◆ **Page extract**:
★ ★ ★ ★ ★

These are explicit null results, not missing data. Every detector ran against all 30 transcripts and found nothing, because there was nothing to find. The campaign produced a single failure mode, repeated 30 times.

Predictions: filed after the data

[Observed — procedural failure]

The predictions file was filed after the campaign ran, which violates SPEC §13.5. A prediction filed after the data is available isn’t a prediction; it’s a post-hoc guess. All three are scored UNTESTABLE as pre-run commitments.

The predictions, for the record:

Llama 3.3 70B passes 18–24/30 (60–80%). WRONG (actual: 0/30, though the root cause was adapter incompatibility, not model failure; the prediction assumed tool dispatch would work).
task_09 would show the highest failure rate. UNTESTABLE (uniform failure across all tasks from the same root cause; task-level comparison is meaningless).
Most common failure mode: wrong_answer or partial_complete. WRONG IN MECHANISM: all 30 were technically labeled wrong_answer, but not from model reasoning failures — from tool dispatch never happening.

Prediction 3 got the label right and the cause wrong. That distinction matters for what the next campaign should test.

The procedural failure (filing predictions after data was available) is noted and must not recur.

The verdict

[Observed]

0 of 30 runs passed. Pass rate: 0%. All 30 failures carry the same label: the task checker rejected the output (wrong_answer) — in this case, a raw JSON string instead of a completed file. Total cost: $0.0113 across 30 runs ($0.00038 per run average, verified: cost_breakdown.csv). That is 127× cheaper than the Claude Sonnet 4.6 baseline of $1.44 total.

Total input tokens across all 30 runs: approximately 14,808. Total output tokens: approximately 894. Average output per run: roughly 30 tokens. Average latency: 0.50 seconds per run (verified: latency_distribution.csv).

★ ★ ★ ★ ★

Pixel coordinate grounding data:
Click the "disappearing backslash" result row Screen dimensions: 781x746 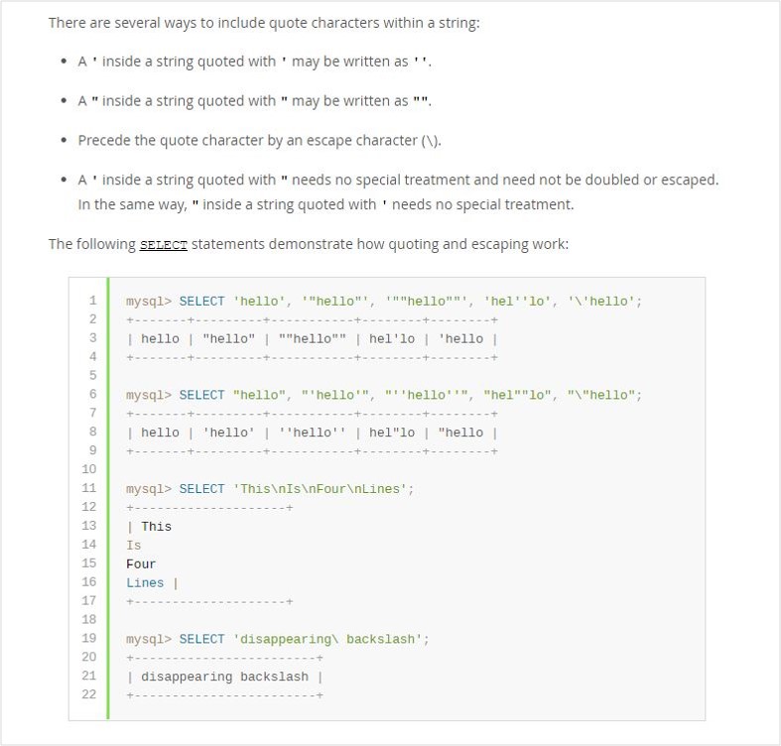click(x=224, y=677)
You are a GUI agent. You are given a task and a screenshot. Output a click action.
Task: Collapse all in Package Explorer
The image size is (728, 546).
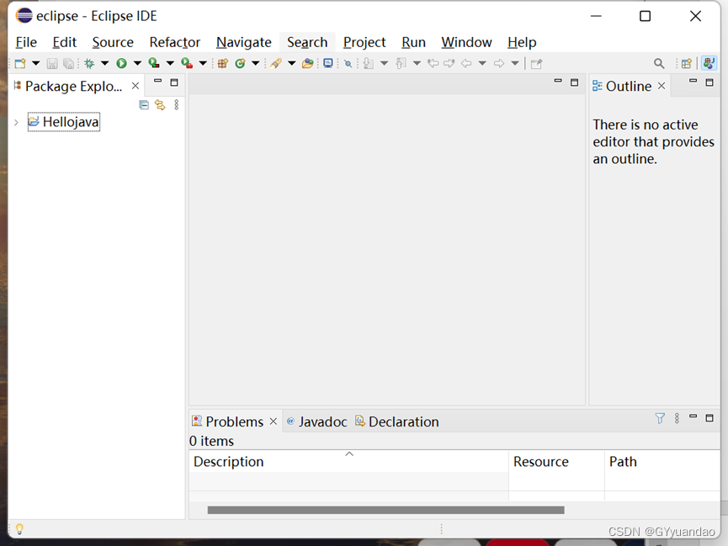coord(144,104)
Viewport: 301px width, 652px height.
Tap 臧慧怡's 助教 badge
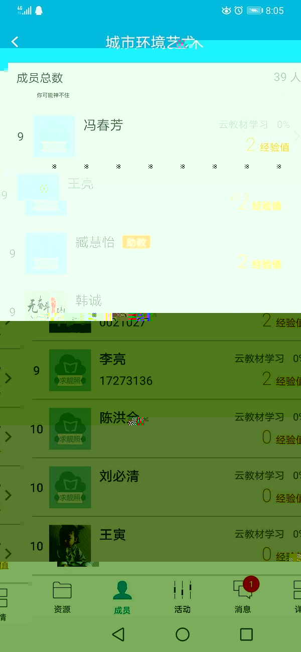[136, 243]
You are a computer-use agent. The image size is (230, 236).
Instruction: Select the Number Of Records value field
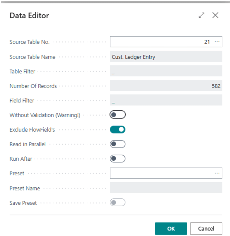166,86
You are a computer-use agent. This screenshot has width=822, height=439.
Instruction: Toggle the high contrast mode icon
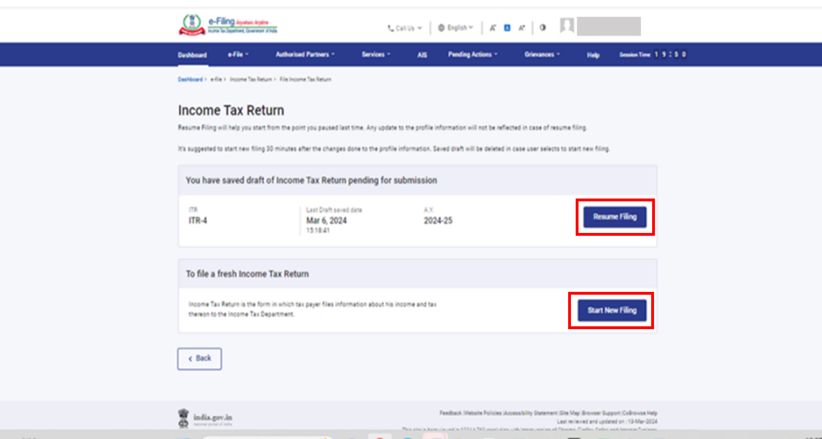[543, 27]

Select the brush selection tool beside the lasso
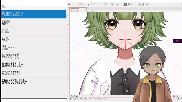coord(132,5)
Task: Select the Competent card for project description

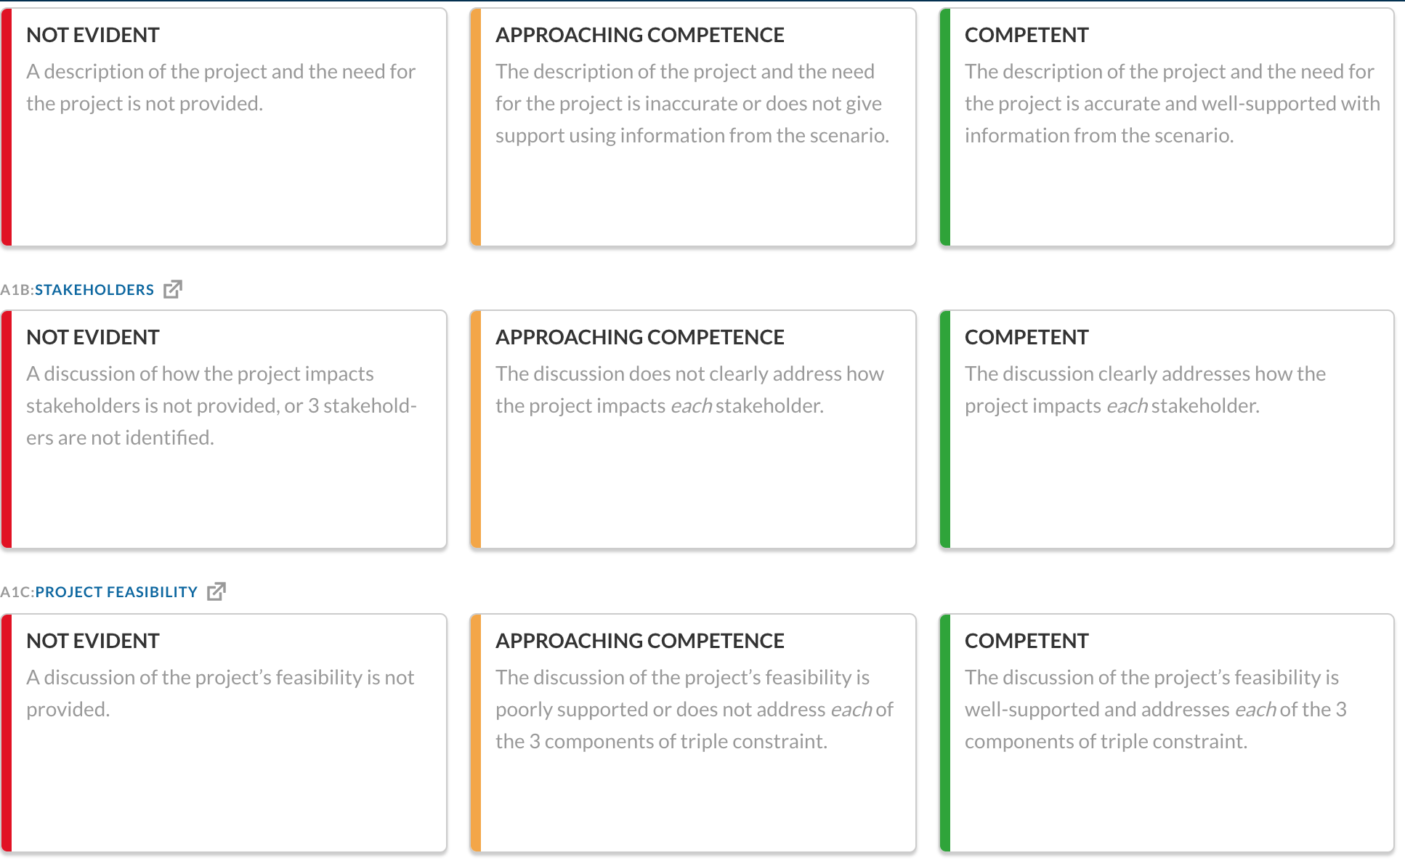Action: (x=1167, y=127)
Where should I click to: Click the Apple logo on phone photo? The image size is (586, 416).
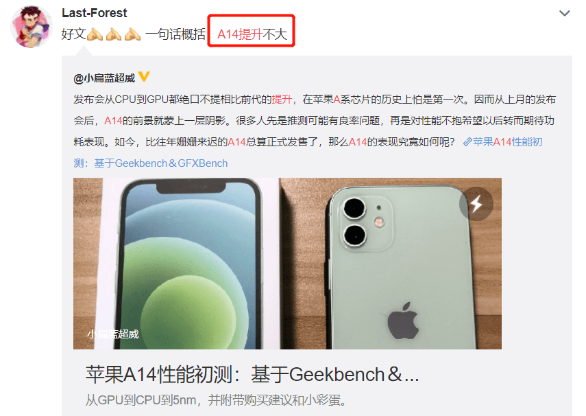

★ ★ ★ ★ ★

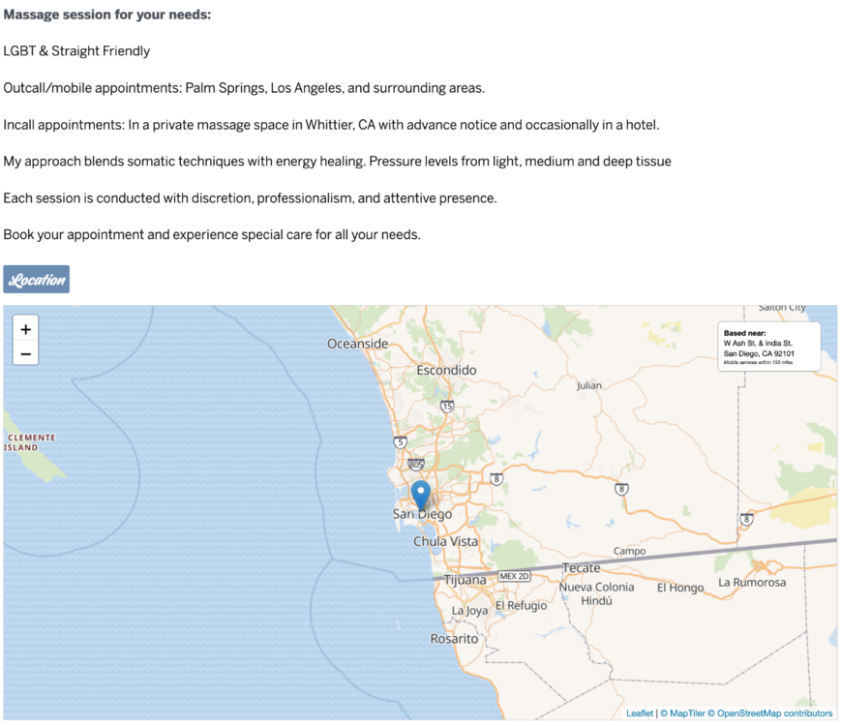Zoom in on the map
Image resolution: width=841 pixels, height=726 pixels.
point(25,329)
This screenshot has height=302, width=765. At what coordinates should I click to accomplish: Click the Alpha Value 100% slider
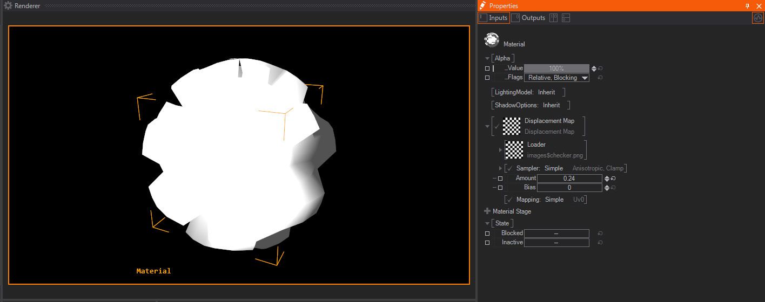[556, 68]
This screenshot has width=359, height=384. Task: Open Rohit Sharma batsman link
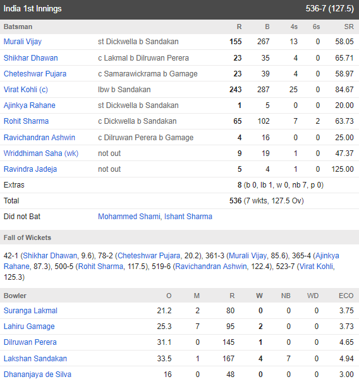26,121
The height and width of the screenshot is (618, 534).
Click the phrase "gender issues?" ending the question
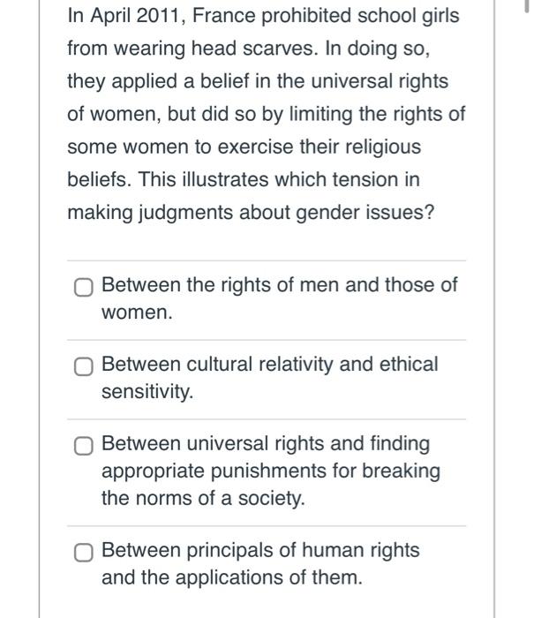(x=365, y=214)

★ ★ ★ ★ ★

◆ **Work instructions**:
• A. In the campaign report, give, in order, the verdict assigned to each of the three listed predictions.
• B. Translate this sentence from the campaign report into Spanish: "Prediction 3 got the label right and the cause wrong."
• C. Reproduce part of the campaign report: begin at the words "Prediction 3 got" and stop after "of $1.44 total.".

◆ **Responses in order**:
• A. WRONG; UNTESTABLE; WRONG IN MECHANISM

• B. La predicción 3 acertó con la etiqueta y se equivocó en la causa.

• C.
Prediction 3 got the label right and the cause wrong. That distinction matters for what the next campaign should test.

The procedural failure (filing predictions after data was available) is noted and must not recur.

The verdict

[Observed]

0 of 30 runs passed. Pass rate: 0%. All 30 failures carry the same label: the task checker rejected the output (wrong_answer) — in this case, a raw JSON string instead of a completed file. Total cost: $0.0113 across 30 runs ($0.00038 per run average, verified: cost_breakdown.csv). That is 127× cheaper than the Claude Sonnet 4.6 baseline of $1.44 total.